In the episode, Chairman US Joint Chiefs of Staff Admiral Fitzwallace (cast as a black man, for good measure), stands on the Gaza border and addresses the displacement of the Palestinians by saying: "You know, after fifty years, one option might be to get over it."
One may be forgiven for asking if the scriptwriters of an otherwise very liberal show engaged in denial of the Nakba with those lines.
As Mounir said: "There were people. There were people there with a civilisation, agriculture, minor industry, peaceful villages – but the Zionist movement destroyed all that peaceful coexistence."
David Ben-Gurion displayed more self-awareness – though not much more sense of justice – when he said: "[Palestinians] see but one thing: We have come and we have stolen their country. Why would they accept that?"
Yet to look at the news coverage today, it seems this basic fact of history is knowingly ignored.
As the death toll in Gaza climbs, this dehumanisation is itself a weapon of war. No amount of civilian casualties, thousands of dead children amongst them, seems to warrant the world saying: "Enough."

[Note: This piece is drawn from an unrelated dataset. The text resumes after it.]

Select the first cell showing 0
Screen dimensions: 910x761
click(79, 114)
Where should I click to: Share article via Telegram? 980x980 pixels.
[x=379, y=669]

Neither do calls by sitting Knesset members to "flatten it like Dresden" or to perpetrate a "second Nakba" seem to awaken the conscience of those in the halls of power.

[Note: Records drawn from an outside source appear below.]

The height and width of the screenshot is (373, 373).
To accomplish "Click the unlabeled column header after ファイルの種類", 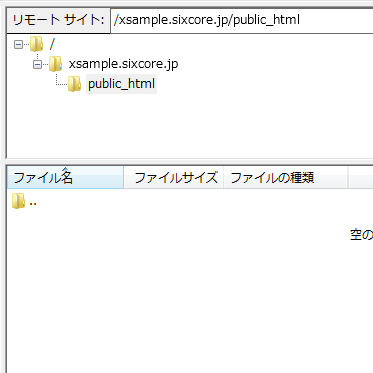I will point(361,177).
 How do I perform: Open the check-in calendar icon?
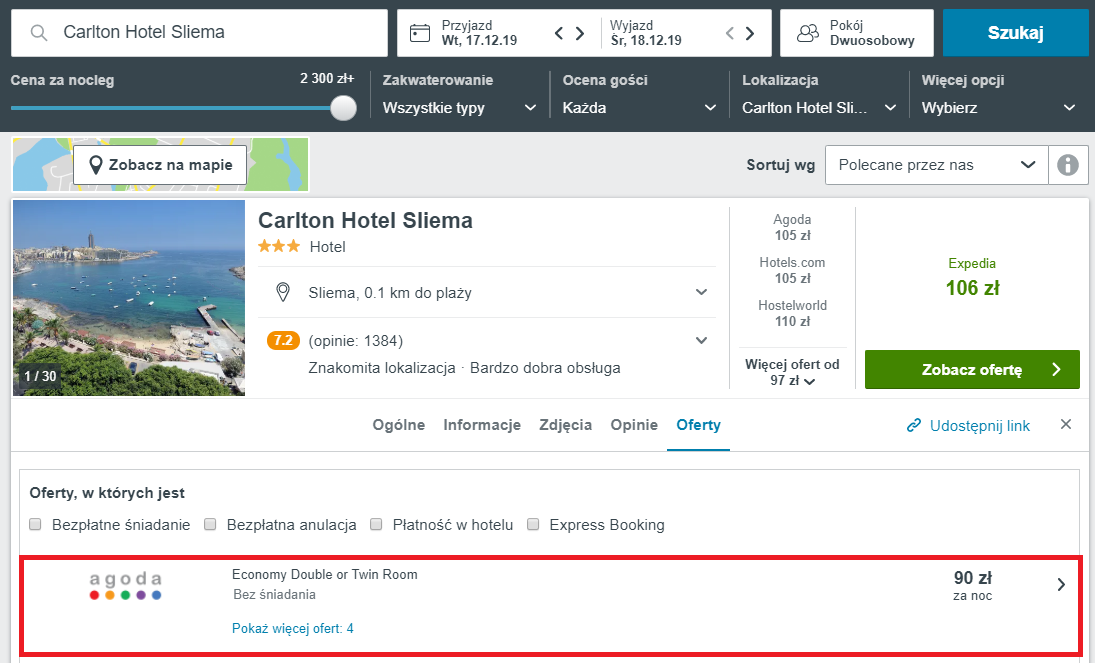point(420,33)
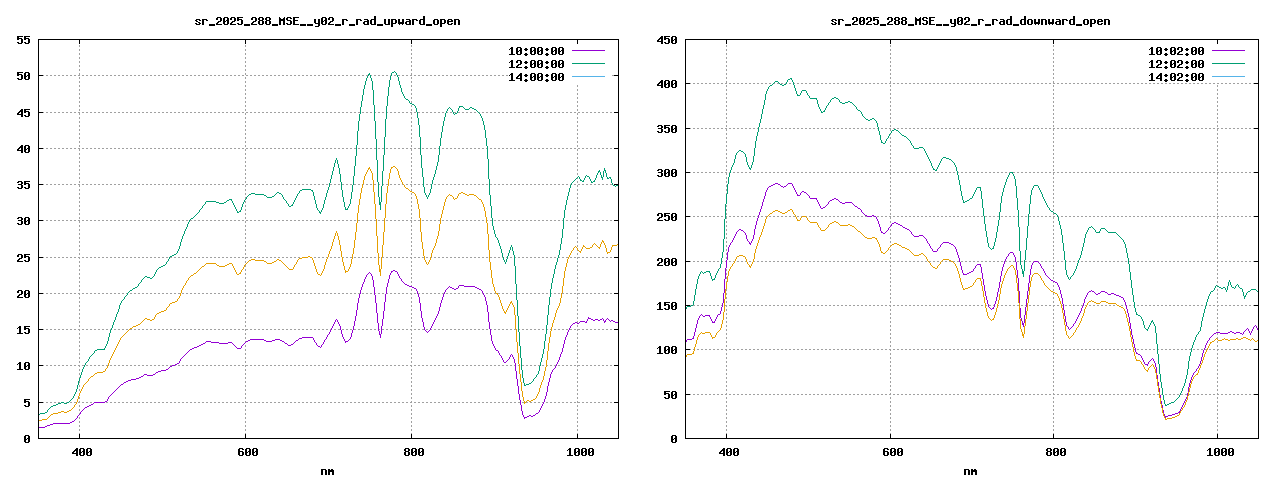Click orange line sample next to 12:02:00
This screenshot has height=480, width=1280.
(x=1228, y=63)
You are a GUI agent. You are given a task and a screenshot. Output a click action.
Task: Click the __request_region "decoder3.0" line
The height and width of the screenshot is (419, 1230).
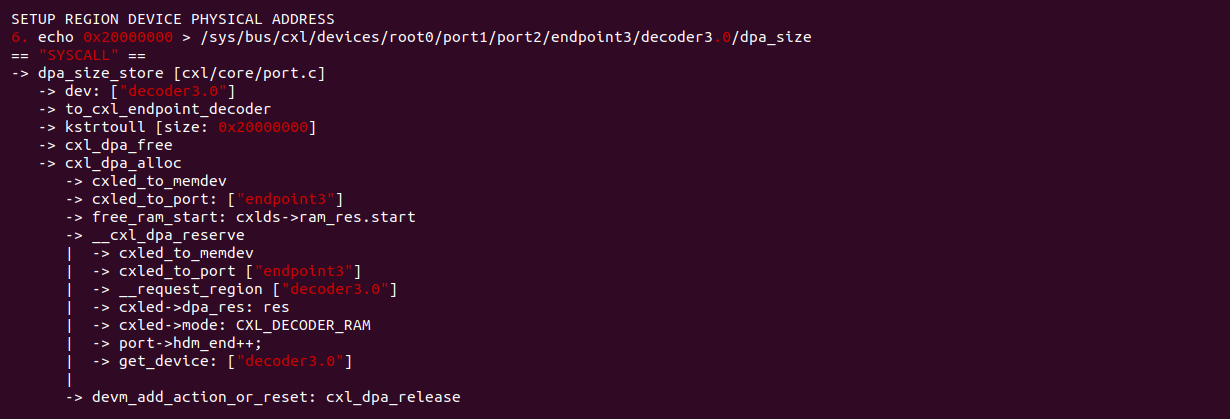257,289
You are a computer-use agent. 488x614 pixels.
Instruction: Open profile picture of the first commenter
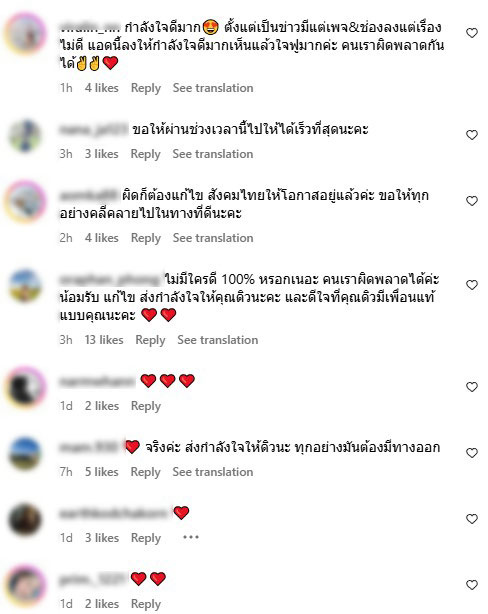(x=25, y=33)

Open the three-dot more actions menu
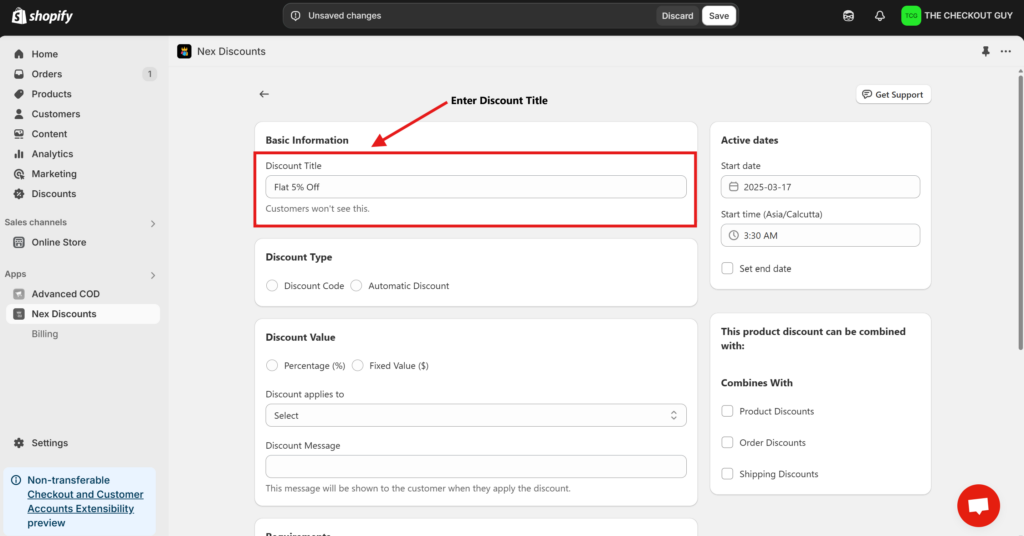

I ask him, finally, about the right of return. Does he want to go home?
"It is my only wish before I die. I still have the address of my house there. My cousins still live in Haifa. I don't even want compensation for my seized property – I just want the right to return."

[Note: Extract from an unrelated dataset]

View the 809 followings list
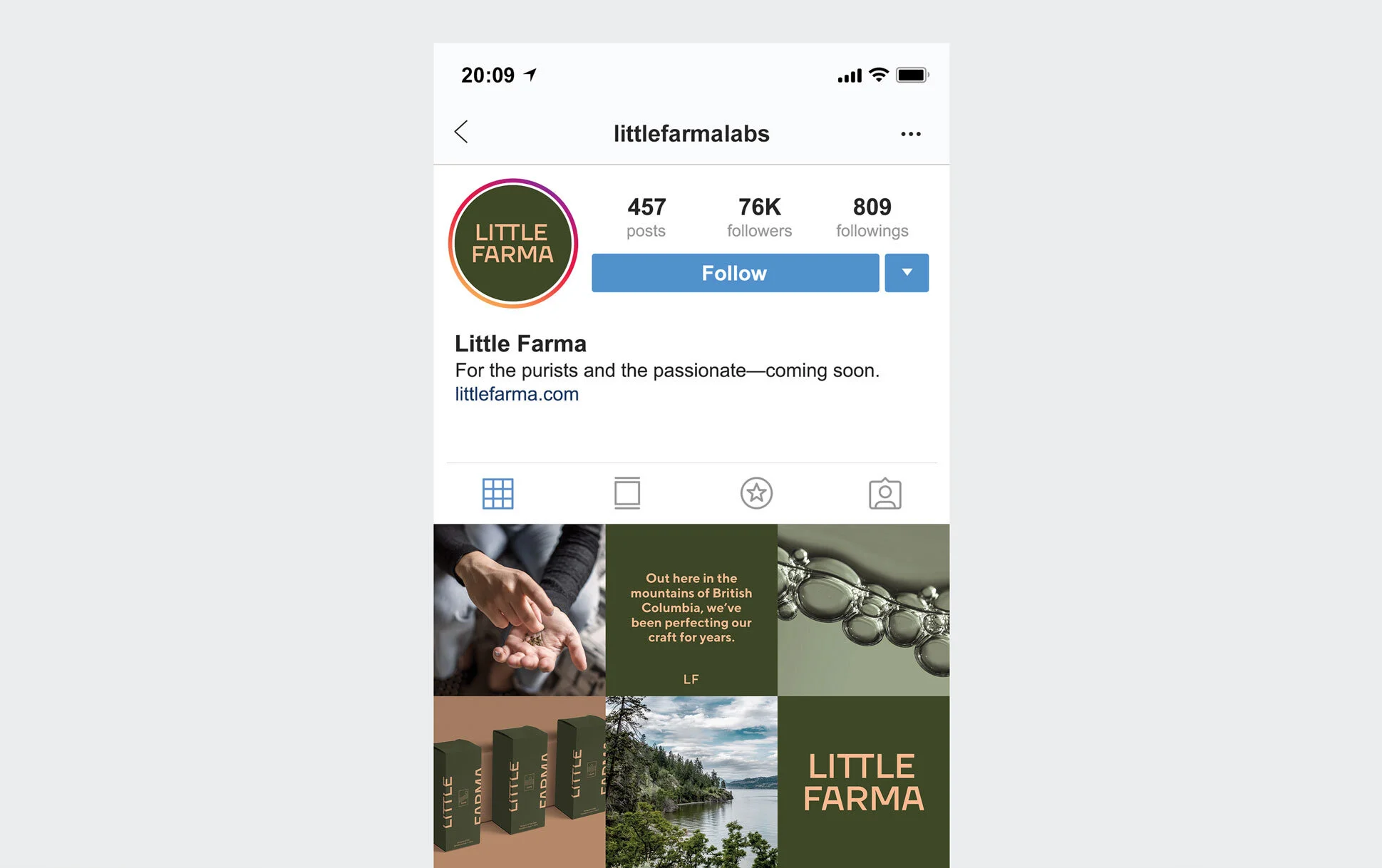 (x=872, y=217)
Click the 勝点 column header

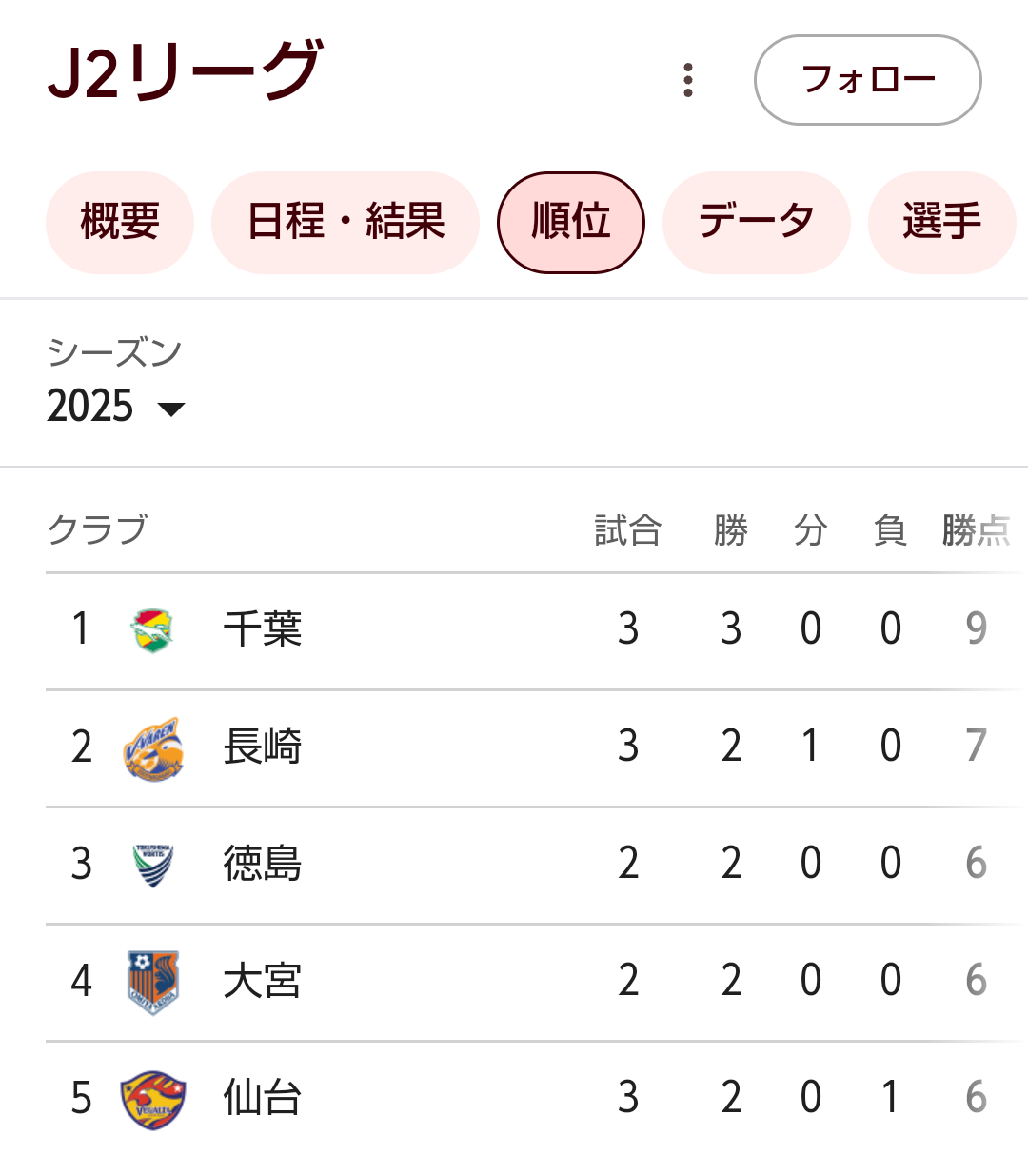(977, 530)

Does he think Palestine will become a free, sovereign country?
"I have no doubt that justice will prevail. It will take time. Probably not in my lifetime; but it will be returned to us. This struggle – it's not a piece of property we're fighting for. It's morality and justice."
As I collect my things and prepare to go, I spot some cushions on an armchair. I recognise the Palestinian Tatreez embroidery on them. In the centre is a highly stylised Arabic word I cannot quite make out.
"What does it say?" I ask Aida.
There's a passing look of incredulity when she turns towards me. "Al-Quds."
Silence.
"Jerusalem!"
To paraphrase Blake amidst the current reality where the UK government is mulling the possibility of banning the waving of the Palestinian flag, perhaps we should say:
I will not cease from Mental Fight,
Nor shall my standard sleep in my hand:
Till we have built Jerusalem,
In that ancient Holy Land.
For what is the alternative? That a hundred years from now, there will be no more Palestinian people in the land from the river to the sea?
That our grandchildren will stand in a museum in some delightfully "neutral" European locale such as Amsterdam right next to the Anne Frank Museum – tutting at that awful genocide that their forbears let slip by? Except, "slip by" will be a difficult label to slap on to the world's first live-streamed ethnic cleansing.